2. Background
2.1 This bulletin provides information, collected by the Scottish Household Survey ( SHS), which started in 1999, about travel by a random sample of adults (aged 16+) living in private households across Scotland. Statistics are provided for Scotland overall, for local authority and Regional Transport Partnership area, and for each category of an urban/rural classification which was developed for use in analysing the results of the SHS. The topics covered include the days of the week on which people travel, the means of transport used by different types of people, the purposes for which people travel, the distances that they go, the times of day at which trips start, the duration of journeys, the number of occupants for trips made as the driver of a car, delays due to congestion to car journeys, delays to bus and rail journeys, whether a car driver paid for parking, and the types of shopping journeys. All this information is obtained from interviews with one randomly-chosen adult per household in the sample. This person is asked about his/her travel on the day prior to the interview. Each adult in the household has an equal chance of selection for these questions. The information about the person's travel is analysed in conjunction with data collected by questions about the household as a whole, which are answered by either the Highest Income Householder (please see paragraph A3.6 of the "Notes and Definitions", which appear after the tables) or his/her spouse/partner.
2.2 The statistics given here were mostly extracted from the Scottish Executive's SHS database in January 2006, so will not take account of any subsequent revisions to the data ( e.g. due to improvements to the imputation process). The statistics for 1999 to 2003 may differ slightly from those published in previous editions of this bulletin because further data cleaning has been carried out and the imputation process has been re-run. The results have been weighted to take account of differences in selection probabilities. As with all such surveys, sampling variability and non-response bias may affect the results. It is particularly important to keep this in mind when looking at any results which are based on small numbers of cases in the sample, and especially when looking at the results for individual local authority areas, or some Regional Transport Partnership areas, because some of them may be affected by quite large percentage sampling errors. Section A7 provides information on the possible scale of sampling errors, and on other reasons why the SHS results may provide only broad indications for some types of people. Also, the figures for some local authority areas may be unrepresentative, because the interviewer(s) in those areas may conduct most of their interviews on certain days of the week. Although a reweighting process produces an even spread of interviews for Scotland as a whole, the distribution of reported journeys for some areas could depend greatly upon interviewing patterns as well as journeys made - see section A4.2 for more details.

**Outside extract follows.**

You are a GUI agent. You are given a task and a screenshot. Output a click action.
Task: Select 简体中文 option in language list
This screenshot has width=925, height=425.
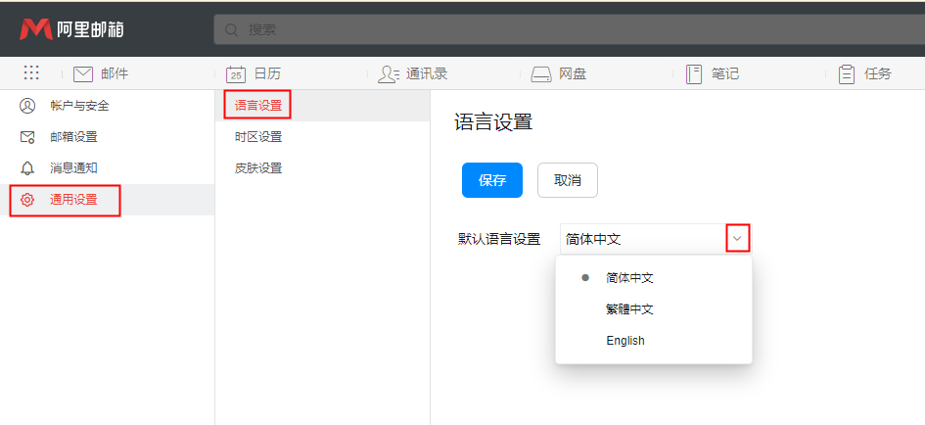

2.3 The main changes from the previous edition of this bulletin are the inclusion of council and Regional Transport Partnership area tables on:
- day of week of journey;
- main mode of travel;
- journey purpose ; and
- journey distance.
In addition, now that six years' data are available, nine "trend" tables A to I have been added, on the following topics;
- main mode of travel;
- journey purpose;
- journey distance (two tables);
- journey start time;
- duration of journey;
- car occupancy;
- adults who reported travelling; and
- day of week of journey.
More information on the Regional Transport Partnership areas is given in section A6.5 of the text. The names given of the Regional Transport Partnership areas were those that applied at the time of this bulletin going to print.
2.4 In order to make room for the new tables mentioned above, some of the tables which appeared in the previous edition have been omitted from this edition. These were tables on "specialist" topics, which were based on the data for all the years in which the survey was conducted, whose results would not be changed much by the use of a further year's data. Annex 2 lists the tables from previous editions which are not in this edition.
2.5 Since its introduction, this bulletin has appeared annually. However, many of the figures it provides do not change much from year to year (apart from the inevitable fluctuations due to sampling variability). Therefore, it has been decided, following consultation with the Transport and Travel Statistics Advisory Committee, that this bulletin should henceforth appear biennially. The next edition will therefore be " SHS Travel Diary results for 2005 and 2006", and will be scheduled for publication by March 2008.